Casting techniques have long proved generative for the artist, from her paper vessels of the mid-1990s to Building (2003), an abstract cityscape of porcelain vases made in the wake of September 11. In an immersive installation documenting her 2012–13 residency at Germany’s Meissen Porcelain Manufactory, founded in 1710, several dozen dreamlike amalgamations of 18th-century figurines and tableware reinterpret porcelain slip-casting by foregrounding its molds. In one emblematic example, the pearly profile of a bear peers out from the chalky, half-open carapace in which it was formed, directing its single gimlet eye at the Orientalizing tropes of period artifacts, as if to turn them inside out.

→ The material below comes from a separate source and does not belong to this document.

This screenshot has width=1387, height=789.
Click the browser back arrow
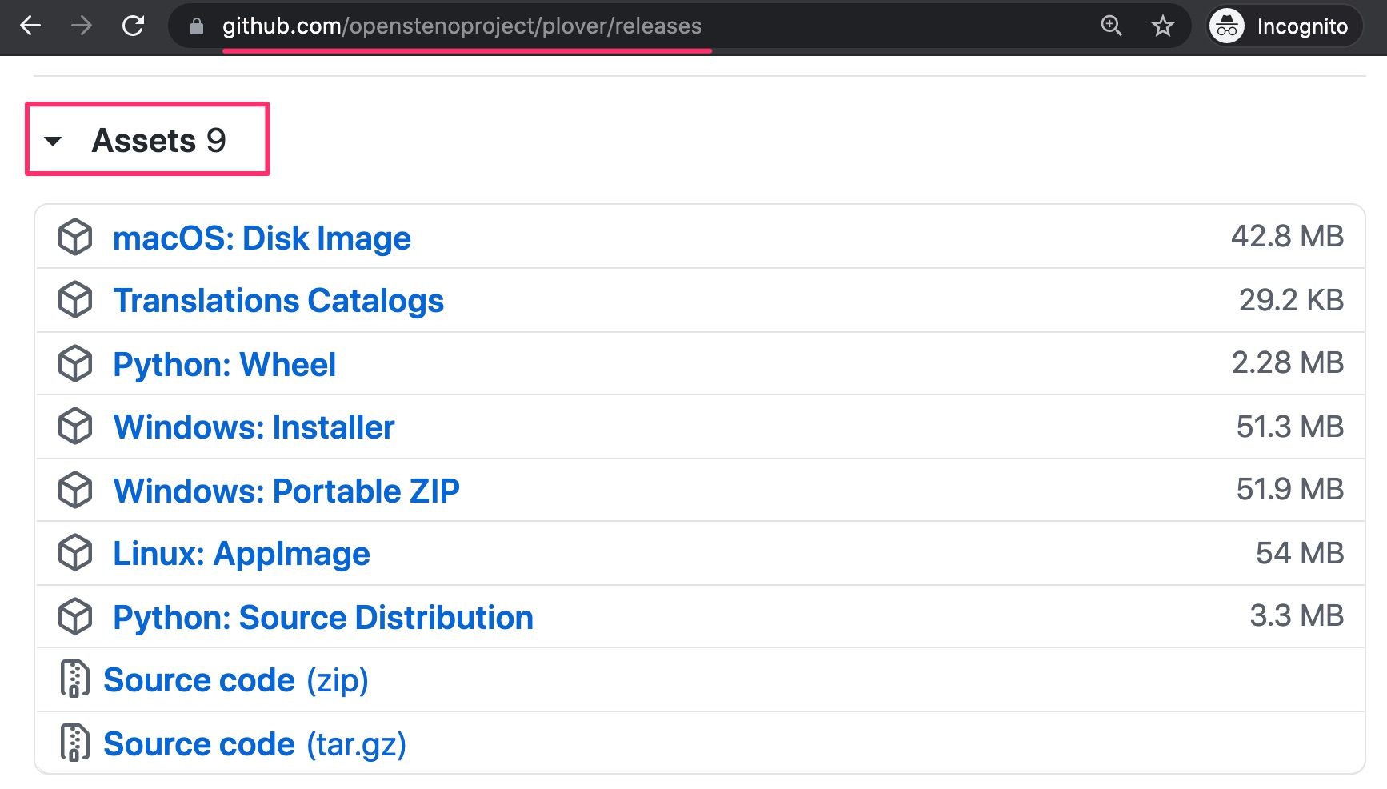coord(30,26)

Most captivating were the 25 standing sculptures from an ongoing series begun in 2007. Each consists of a bulbous, usually hollow clay form, often with protruding feelers or orifices, spanning a fantastically diverse range of textured surface treatments. They balance solo on specifically calibrated understructures—a beveled post, a plywood platform, a ready-made stool—that heighten their insistently anthropomorphic presence. Tattletale (2012), for example, poised on a Plexiglas box, is a ropey, brain-like tangle of coiled clay that appears to be overtaking a stepped concatenation of glazed kiln bricks.
Shechet’s sculptural recourse to firebricks effectively disrupts the boundary between work and kiln. This interest in relationships between object and surrounding, sculpture and support, extends to the design of the exhibition, for which Shechet herself is responsible.